**What is needed:** Reproduce everything from "Google Photos now" down to "curates their photos." in the Google Photos article, renaming "crowdsourcing" as "user feedback" throughout.

**Document passage:**
Google Photos now uses crowdsourcing to train its machine learning algorithm

Google Photos Pixel 4a
Google Photos Pixel 4a (Image credit: Jeramy Johnson / Android Central)

What you need to know

  • The Google Photos app now offers an option for users to help improve its machine learning algorithm.
  • Users can now find the "Help improve Google Photos" option at the bottom of the "Search" tab in the Google Photos app.
  • By doing this, users can help improve how Google Photos understands and curates their photos.

Since its inception, Google Photos has been the leading industry standard in cloud storage for both photos and videos. The service not only keeps your photos in a fast and accessible manner, it also nicely curates and collages images through machine learning to create memorable collections for your library. And the best part is that it's free and available on all phones.

With the latest update for the Google Photos Android app, users can now help improve this machine learning algorithm through a new crowdsourcing feature. In the app, you can now find a "Help improve Google Photos" button at the bottom of the "Search" tab.

**Provided data:**

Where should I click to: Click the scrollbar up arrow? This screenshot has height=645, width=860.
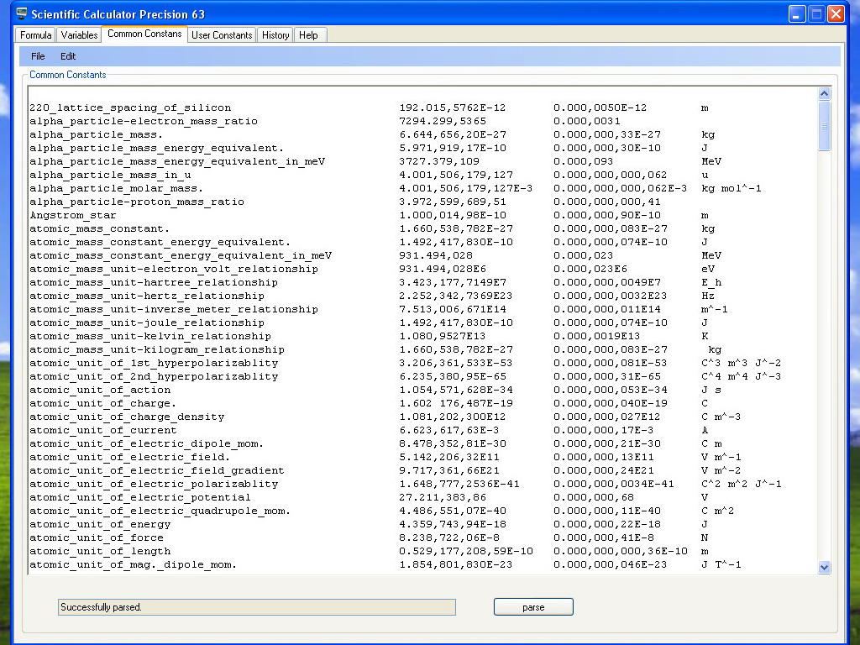(824, 94)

**Final result:**
Google Photos now uses user feedback to train its machine learning algorithm

Google Photos Pixel 4a
Google Photos Pixel 4a (Image credit: Jeramy Johnson / Android Central)

What you need to know

  • The Google Photos app now offers an option for users to help improve its machine learning algorithm.
  • Users can now find the "Help improve Google Photos" option at the bottom of the "Search" tab in the Google Photos app.
  • By doing this, users can help improve how Google Photos understands and curates their photos.